Cette demande sera en conséquence également rejetée.
Sur les frais et dépens
L’issue du litige commande d’infirmer le jugement en ce qu’il a condamné Mme [R] au paiement des dépens et d’une indemnité de procédure et de rejeter toute demande en ce sensformée à son encontre, M. [U] restant ainsi seul tenu des condamnations prononcées à ce titre.
L’appel faisant droit à la demande essentielle de l’appelante, il convient de condamner M. [F] et M. [U] in solidum aux dépens d’appel. Ils seront également condamnés à verser à Mme [R] une indemnité de procédure qui sera justement fixée à la somme de 2 000 euros en application de l’article 700 du code de procédure civile.

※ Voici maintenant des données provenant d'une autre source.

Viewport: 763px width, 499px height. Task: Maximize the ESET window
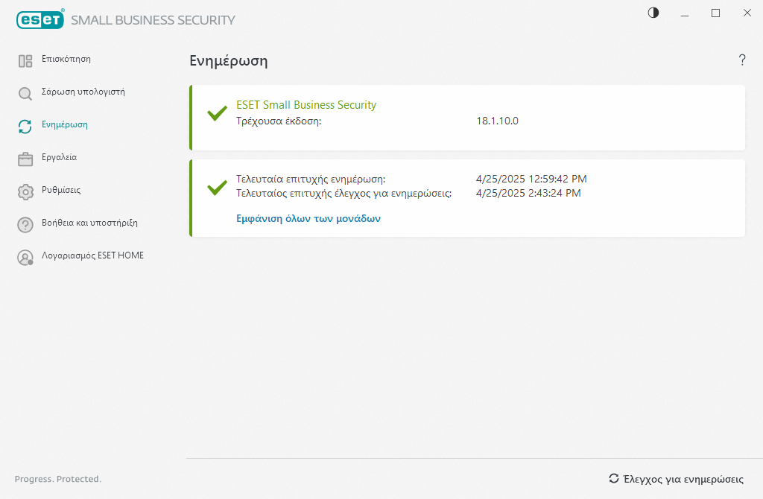click(x=715, y=13)
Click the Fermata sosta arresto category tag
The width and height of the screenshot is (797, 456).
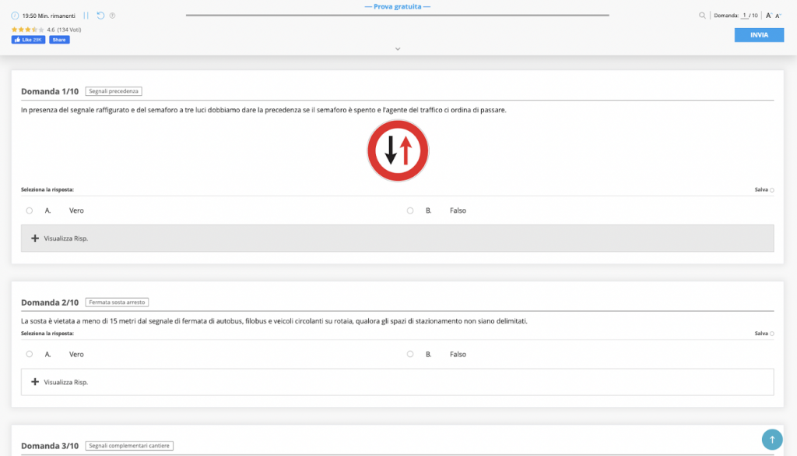[x=118, y=302]
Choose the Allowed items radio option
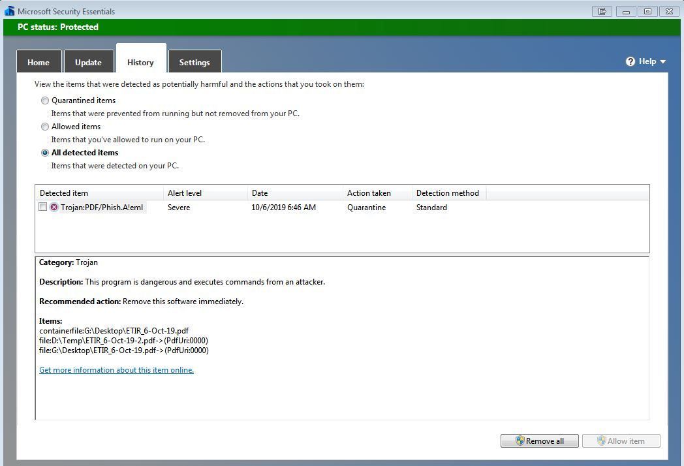 [x=45, y=127]
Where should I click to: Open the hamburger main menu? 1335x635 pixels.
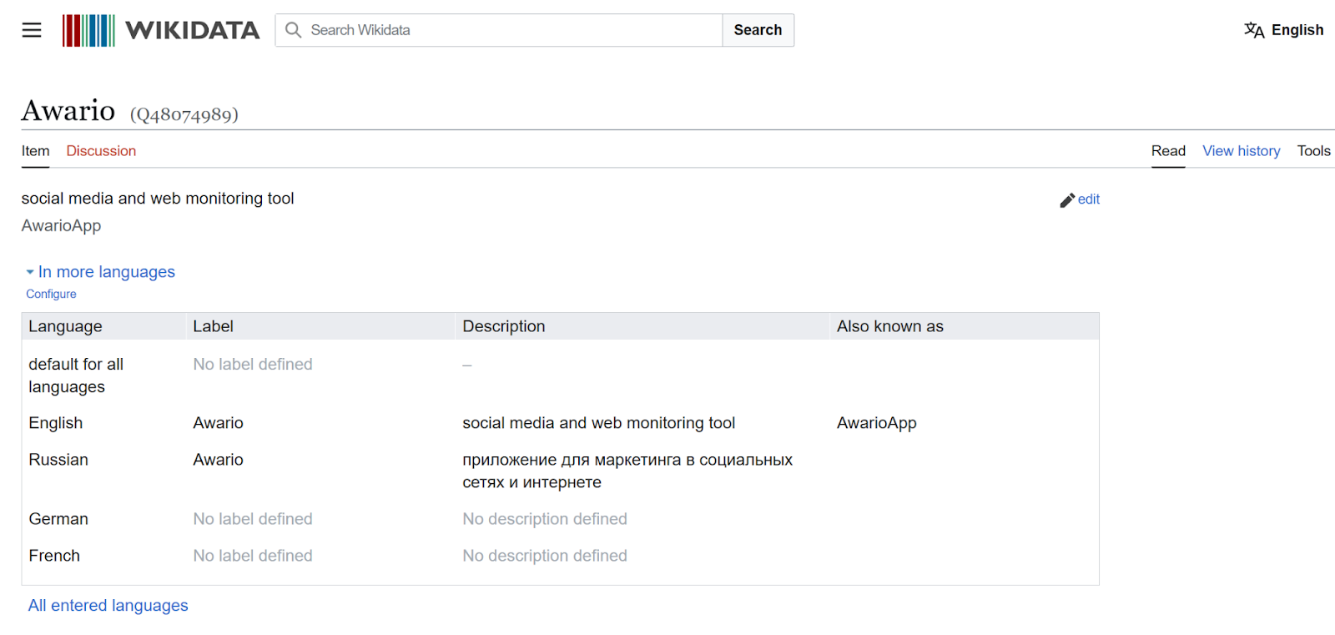[32, 30]
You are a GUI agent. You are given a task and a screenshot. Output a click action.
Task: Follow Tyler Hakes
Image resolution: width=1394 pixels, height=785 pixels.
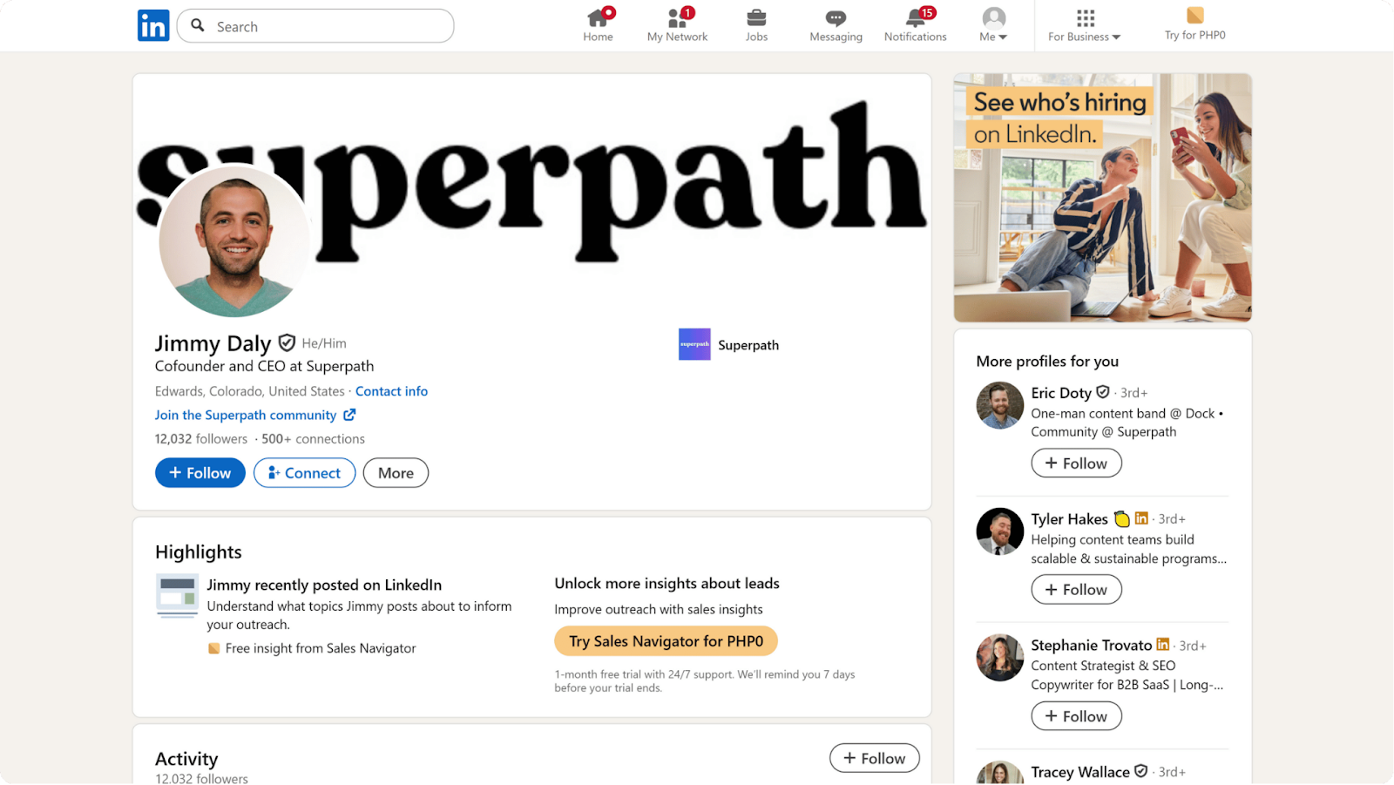(1076, 590)
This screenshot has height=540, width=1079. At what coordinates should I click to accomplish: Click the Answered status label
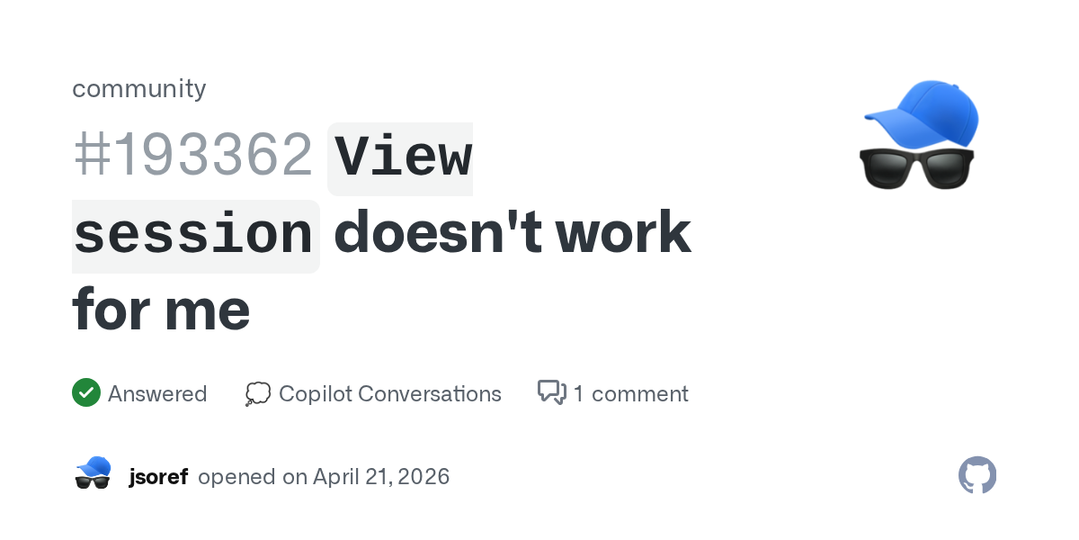(x=157, y=394)
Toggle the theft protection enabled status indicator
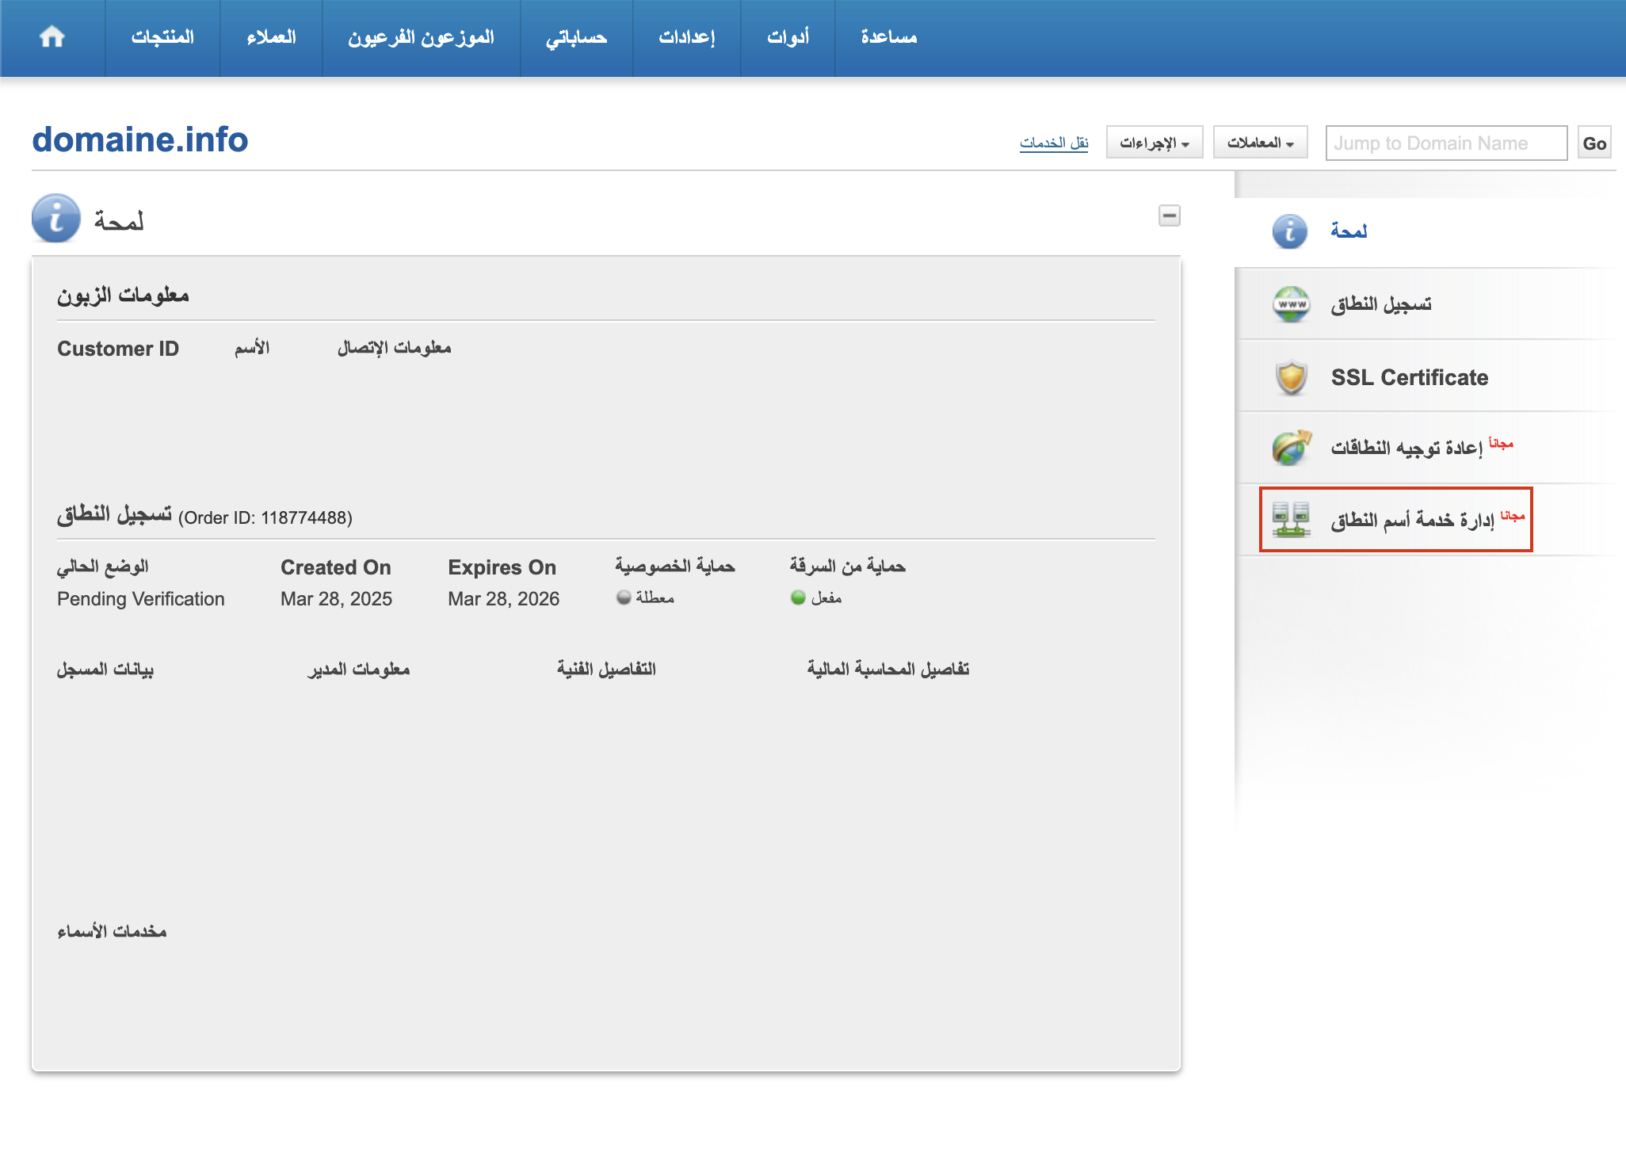 point(798,597)
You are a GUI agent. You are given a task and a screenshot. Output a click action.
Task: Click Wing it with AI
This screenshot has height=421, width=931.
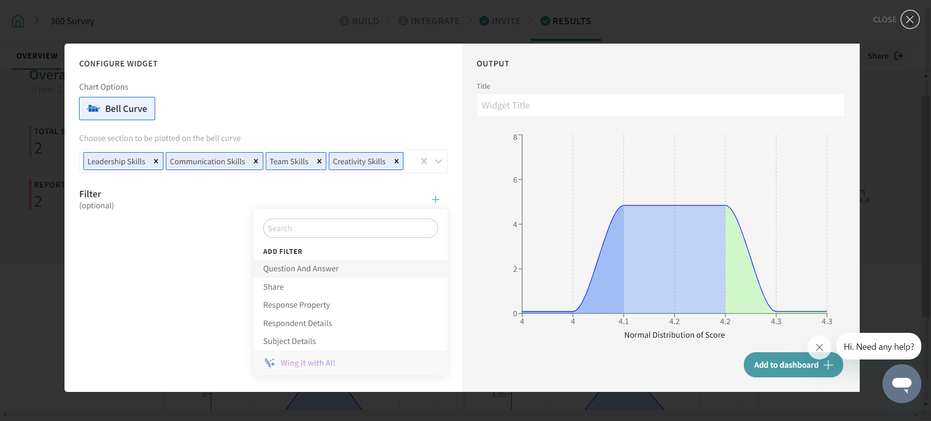307,363
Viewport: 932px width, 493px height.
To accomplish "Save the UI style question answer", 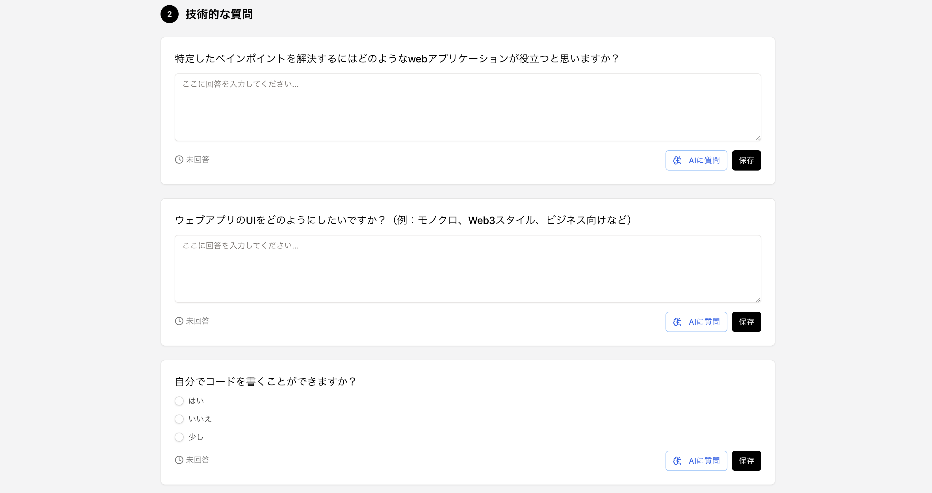I will (746, 322).
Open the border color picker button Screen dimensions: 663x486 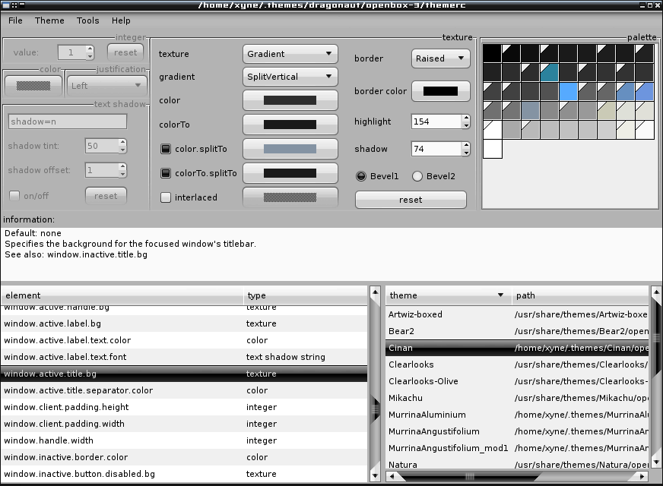click(x=440, y=91)
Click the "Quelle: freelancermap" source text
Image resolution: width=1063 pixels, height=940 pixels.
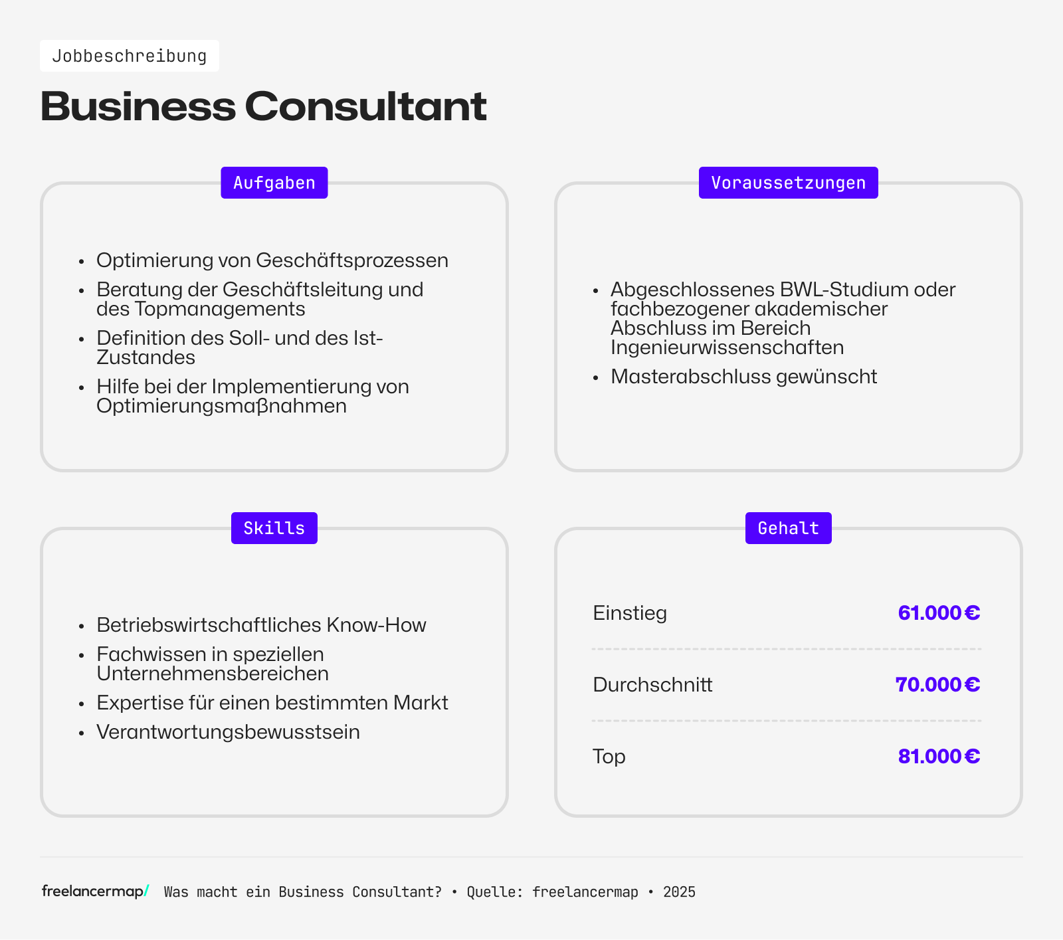click(x=552, y=892)
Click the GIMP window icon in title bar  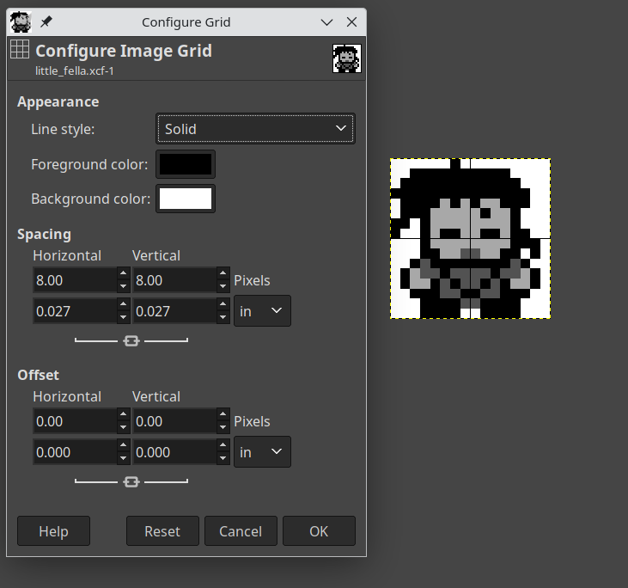point(21,22)
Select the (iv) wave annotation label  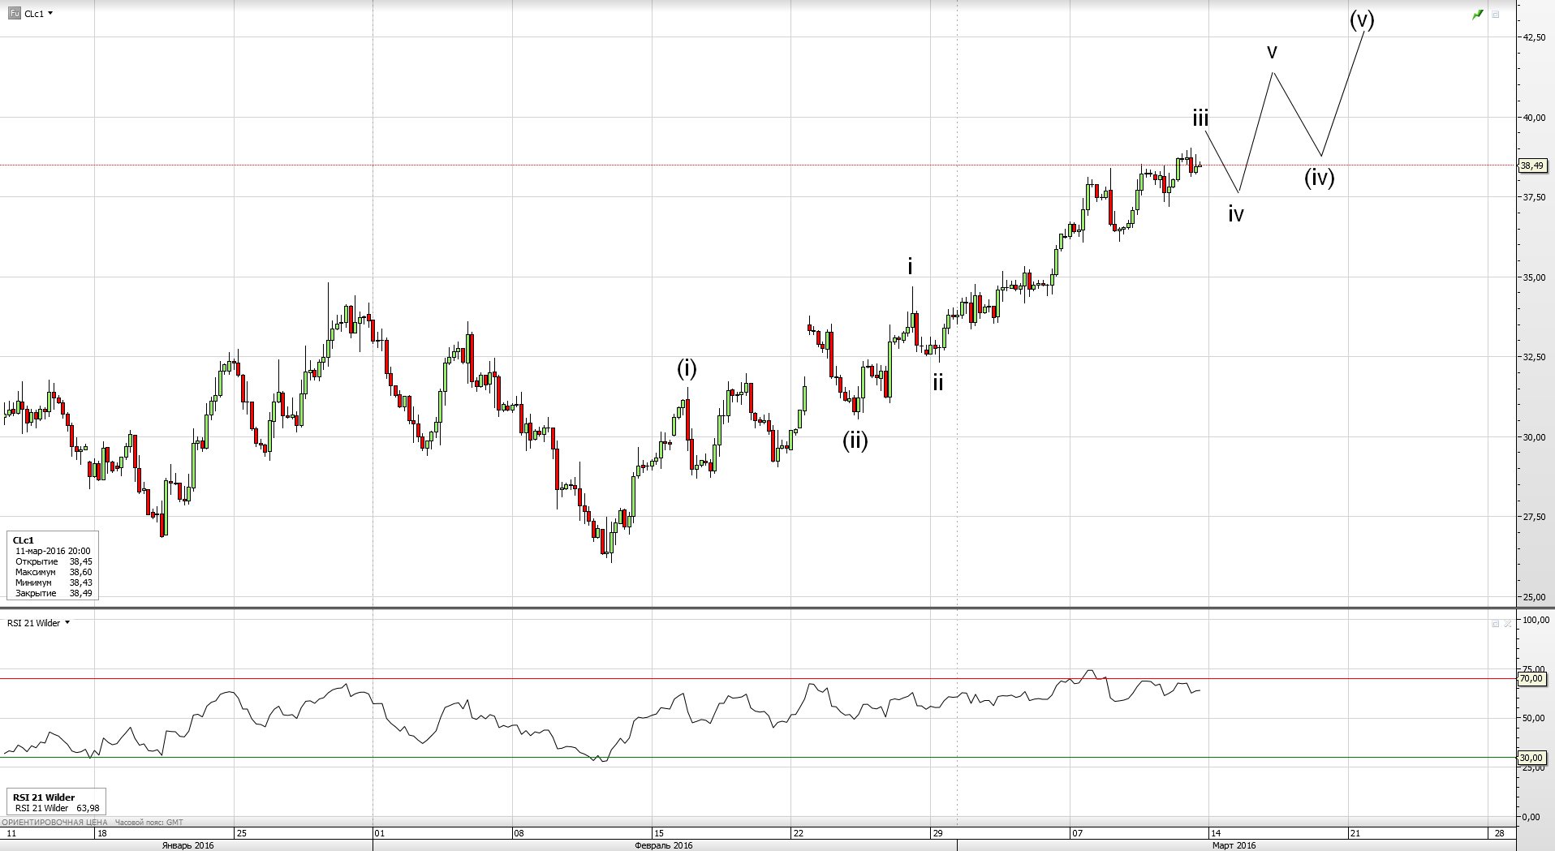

La demande d’indemnité de procédure présentée par M. [F] sera quant à elle rejetée.
PAR CES MOTIFS
LA COUR
Statuant publiquement, par arrêt réputé contradictoire,
REJETTE la demande de sursis à statuer’présentée par Mme [D] [R]';
INFIRME le jugement rendu le 6 octobre 2023 par le juge des contentieux de la protection du tribunal judiciaire de Mulhouse de toutes dispositions portant mention de Mme [D] [R] comme signataire du bail du 17 janvier 2022 et condamnation de celle-ci, à savoir': en ce qu’il a constaté l’acquisition de la résiliation du bail conclu entre M. [T] [F] et Mme [D] [R] et a constaté la libération des lieux sis [Adresse 4]A2 en réalité) [Adresse 12] le 28 octobre 2022, en ce qu’il a fixé l’indemnité d’occupation mensuelle due par elle à la somme de 740 euros et l’a condamnée solidairement avec M. [I] [U] au paiement de cette indemnité d’occupation du 16 octobre 2022 au 29 janvier 2023 inclus, au paiement de la somme de 3 700 euros au titre de l’arriéré locatif, au paiement de la somme de 2 172,25 euros au titre des indemnités d’occupation, au paiement d’une indemnité de procédure de 800 euros et aux dépens';
Statuant à nouveau des chefs infirmés':
DEBOUTE M. [T] [F] de toute demande envers Mme [D] [R] relativement au contrat de bail passé le 17 janvier 2022 portant location du logement sis [Adresse 8]';
DEBOUTE M. [T] [F] de sa demande de condamnation de Mme [D] [R] aux dépens de première instance et de paiement d’une indemnité fondée sur les dispositions de l’article 700 du code de procédure civile';
Y ajoutant':
DIT n’y avoir lieu de statuer sur les demandes subsidiaires présentées par les parties, notamment les demandes en délais de paiement, restitution de dépôt de garantie, rectification des charges locatives, demandes devenues sans objet';
REJETTE les demandes de dommages et intérêts présentées par Mme [D] [R] à l’encontre de M. [T] [F] et de M. [I] [U]';
DEBOUTE M. [T] [F] de sa demande fondée sur les dispositions de l’article 700 du code de procédure civile';
CONDAMNE M. [T] [F] et M. [I] [U] in solidum à payer à Mme [D] [R] la somme de 2 000 euros en application de l’article 700 du code de procédure civile';
CONDAMNE M. [T] [F] et M. [I] [U] in solidum aux dépens de la procédure d’appel.